The 1966 World Cup

The military was bathing Indonesia in blood, half a million, a million, who-knows-how-many dead, and General Suharto was inaugurating his long dictatorship by murdering the few reds, pinks or questionables still alive. Other officers were overthrowing N’Krumah, president of Ghana and prophet of African unity, while their colleagues in Argentina were evicting President Illia by coup d’état.

For the first time in history a woman, Indira Gandhi, was governing India. Students were toppling Ecuador’s military dictatorship. The U.S. Air Force was bombing Hanoi with renewed vigor, but Americans were growing ever more convinced they should never have gone into Vietnam, let alone stayed, and should leave as soon as possible.
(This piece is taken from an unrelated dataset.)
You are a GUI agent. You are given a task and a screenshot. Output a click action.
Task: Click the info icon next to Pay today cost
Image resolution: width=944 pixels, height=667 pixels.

Truman Capote had just published In Cold Blood. García Márquez’s One Hundred Years of Solitude and Lezama Lima’s Paradiso were in the bookstores. The priest Camilo Torres was dying in battle in the mountains of Colombia, Che Guevara was riding his skinny Rocinante through Bolivia’s countryside, and Mao was unleashing the Cultural Revolution in China. Several atomic bombs were falling on the Spanish coast at Almería, sowing panic even though none of them went off. Well-informed sources in Miami were announcing the imminent fall of Fidel Castro, it was only a matter of hours.

In London, with Harold Wilson chewing his pipestem and celebrating victory at the polls, young women sporting miniskirts, Carnaby Street as fashion capital, and the entire world humming Beatles tunes, the eighth World Cup got under way.
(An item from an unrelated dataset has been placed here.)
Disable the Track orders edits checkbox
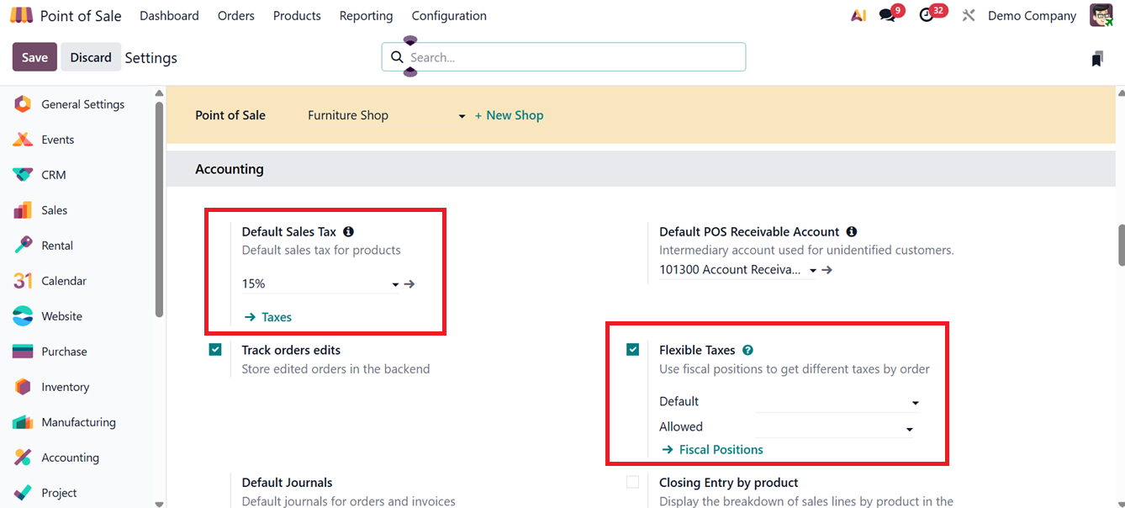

This was the final World Cup for Garrincha and it was also a good-bye party for Mexican goalkeeper Antonio Carbajal, the only player to be in the tournament five times.
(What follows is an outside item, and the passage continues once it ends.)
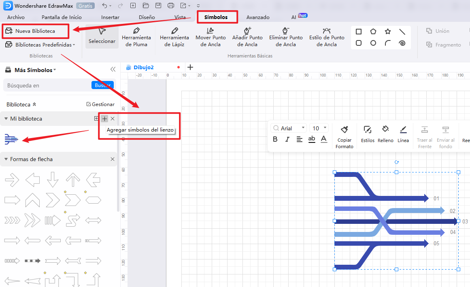The width and height of the screenshot is (470, 287).
Task: Pick a font color with the A swatch
Action: 324,139
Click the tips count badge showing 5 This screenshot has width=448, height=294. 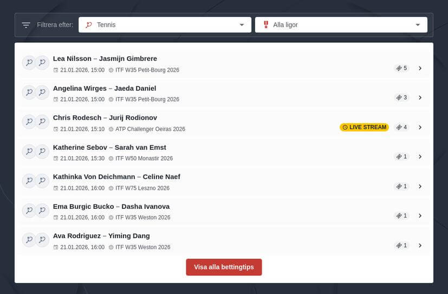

Sixteen teams took part: ten from Europe, five from the Americas, and, strange as it seems, North Korea. Astonishingly, the Koreans eliminated Italy with a goal by Pak, a dentist from the city of Pyongyang who played soccer in his spare time. On the Italian squad were no less than Gianni Rivera and Sandro Mazzola. Pier Paolo Pasolini used to say they played soccer in lucid prose interspersed with sparkling verse, but that dentist left them speechless.

For the first time the entire championship was broadcast live by satellite and, though in black and white, the whole world could watch the show put on by the referees. In the previous World Cup, European referees officiated at twenty-six matches; in this one, they ran twenty-four out of thirty-two. A German referee gave England the match against Argentina, while an English referee gave Germany the match against Uruguay. Brazil had no better luck: Pelé was hunted down and kicked with impunity by Bulgaria and Portugal, which knocked Brazil out of the championship.

Queen Elizabeth attended the final. She did not scream when players scored, but she did applaud discreetly. The World Cup came down to the England of Bobby Charlton, a man of fearful drive and marksmanship, and the Germany of Beckenbauer, who had just begun his career and was already playing with hat, gloves, and cane. Someone had stolen the Rimet Cup, but a dog named Pickles found it in a London garden, and the trophy reached the winners’ hands in time. England won 4–2. Portugal came in third, the Soviet Union fourth. Queen Elizabeth gave Alf Ramsey, the manager of the victorious team, a title of nobility, and Pickles became a national hero.

The ’66 World Cup was usurped by defensive tactics. Every team used the sweeper system with an extra defender by the goal line behind the fullbacks. Even so, Eusebio, Portugal’s African artilleryman, managed to pierce those impenetrable rear-guard walls nine times. Behind him on the list of leading scorers was Haller of Germany with six.